Une forte demande en bouteilles d'oxygène

Transmettre des techniques, garder un savoir-faire, relancer une usine, ce n’est pas juste pour sauver des emplois, mais aussi parce que l'Histoire ces derniers mois leur chuchote qu'ils ont un rôle à jouer, selon David Bongiraud : « On a envoyé des bouteilles un peu partout dans le monde et on voit aujourd’hui que, les bouteilles d’oxygène, on en manque partout, que ce soit en Amérique Latine, en Afrique ou en Europe. Il est important de relancer cette société pour les bouteilles d’oxygène. »

Des difficultés à revenir à l'emploi

Alors, les ex-Luxfer refusent de baisser les bras. Ils s'appellent, se réunissent, travaillent ensemble pour tenter de faire repartir leur usine. Beaucoup voient là leur seul salut face à un marché de l'emploi qui les rejette. « Le plus dur, c’est de se demander aujourd’hui si on est encore bons, parce qu’on a un doute au bout d’un moment. On fait des tas de demandes, on n’a pas de réponse, on fait des entretiens pour des gens qui nous font comprendre qu’on est trop vieux, ou trop qualifié », se désole David Bongiraud.

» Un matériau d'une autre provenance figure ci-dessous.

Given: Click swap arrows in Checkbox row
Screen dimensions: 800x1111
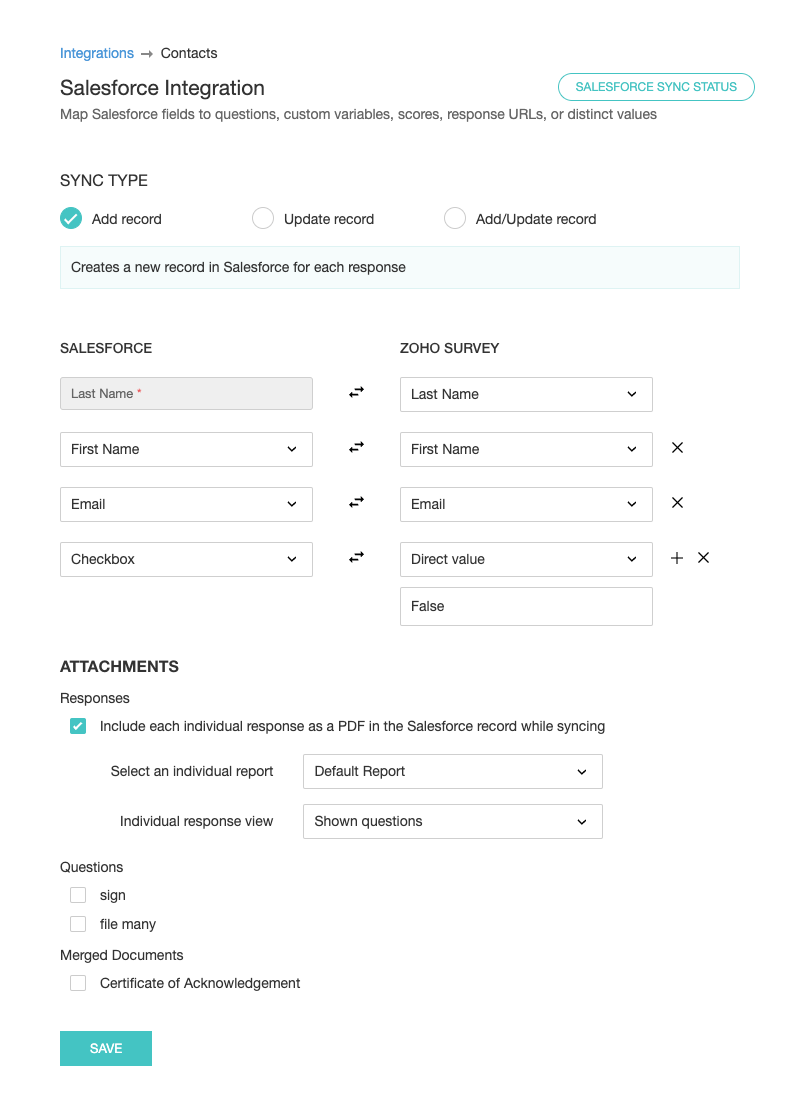Looking at the screenshot, I should [356, 558].
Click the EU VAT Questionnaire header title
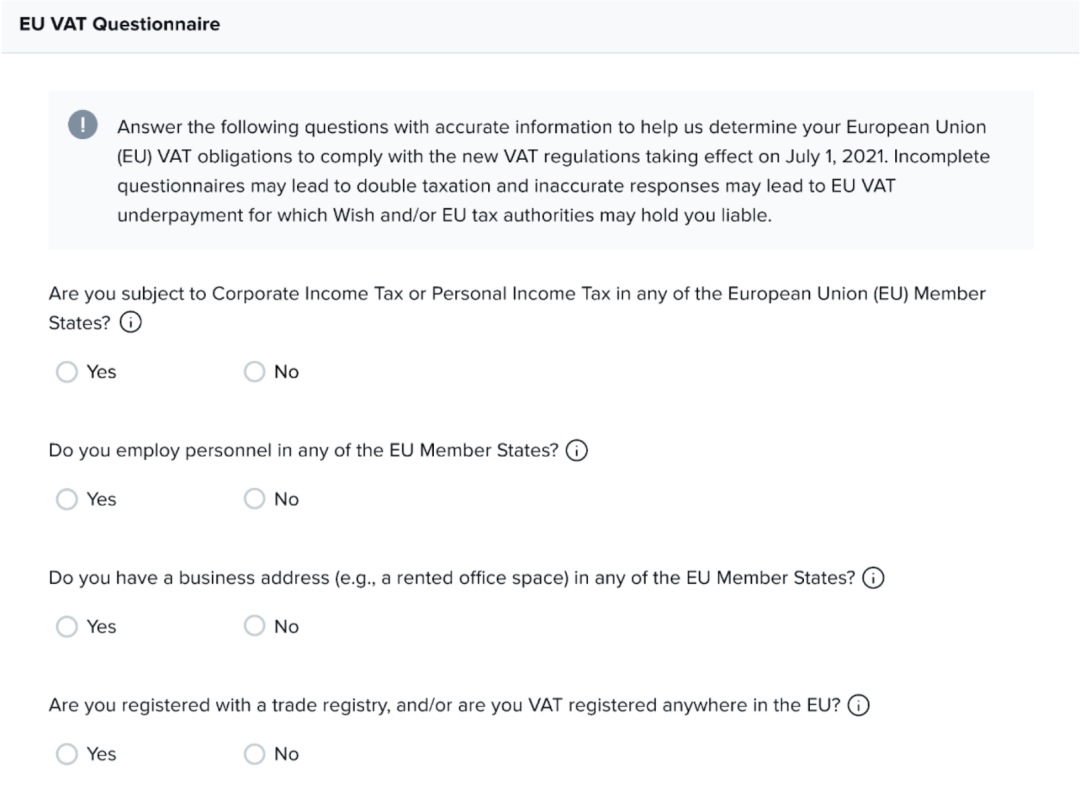This screenshot has width=1080, height=801. click(x=120, y=24)
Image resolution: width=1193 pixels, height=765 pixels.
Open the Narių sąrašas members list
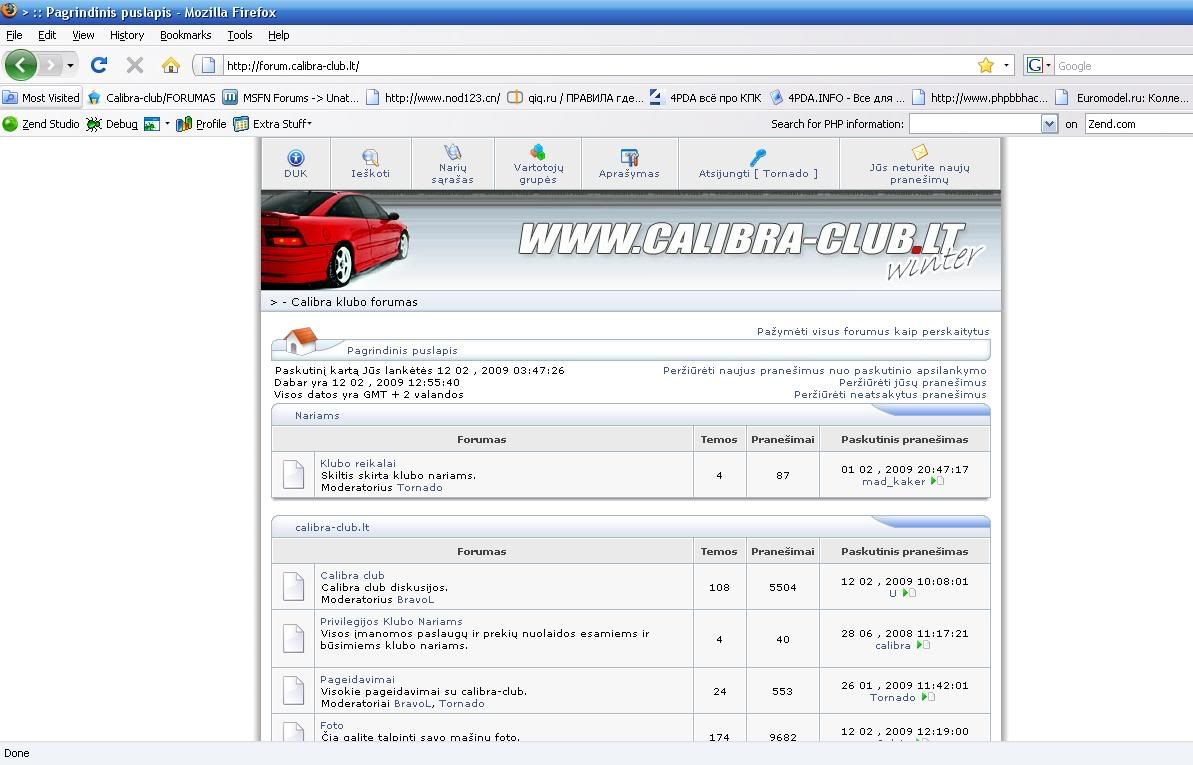coord(452,153)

On aura perdu toute une vie.


Cela fait presque un an et demi déjà que Bruno, David, et tant d'autres ne travaillent plus. Les allocations chômages, les indemnités de licenciements permettent de vivre pour le moment. Mais ce ne sera pas éternel, alors seule compte l'usine pour retrouver la vie d'avant. « J’ai déjà préparé ma famille à ce qu’on soit obligé de vendre la maison en juin ou en juillet parce que je n’aurai pas d’emploi. On aura perdu toute une vie. Tout ce qu’on a construit, on va le perdre, parce que quelqu’un chez Luxfer a décidé de fermer une société qui était rentable », affirme David Bongiraud. Un seul espoir pour éviter cela, que Luxfer accepte enfin de vendre cette usine à l’arrêt.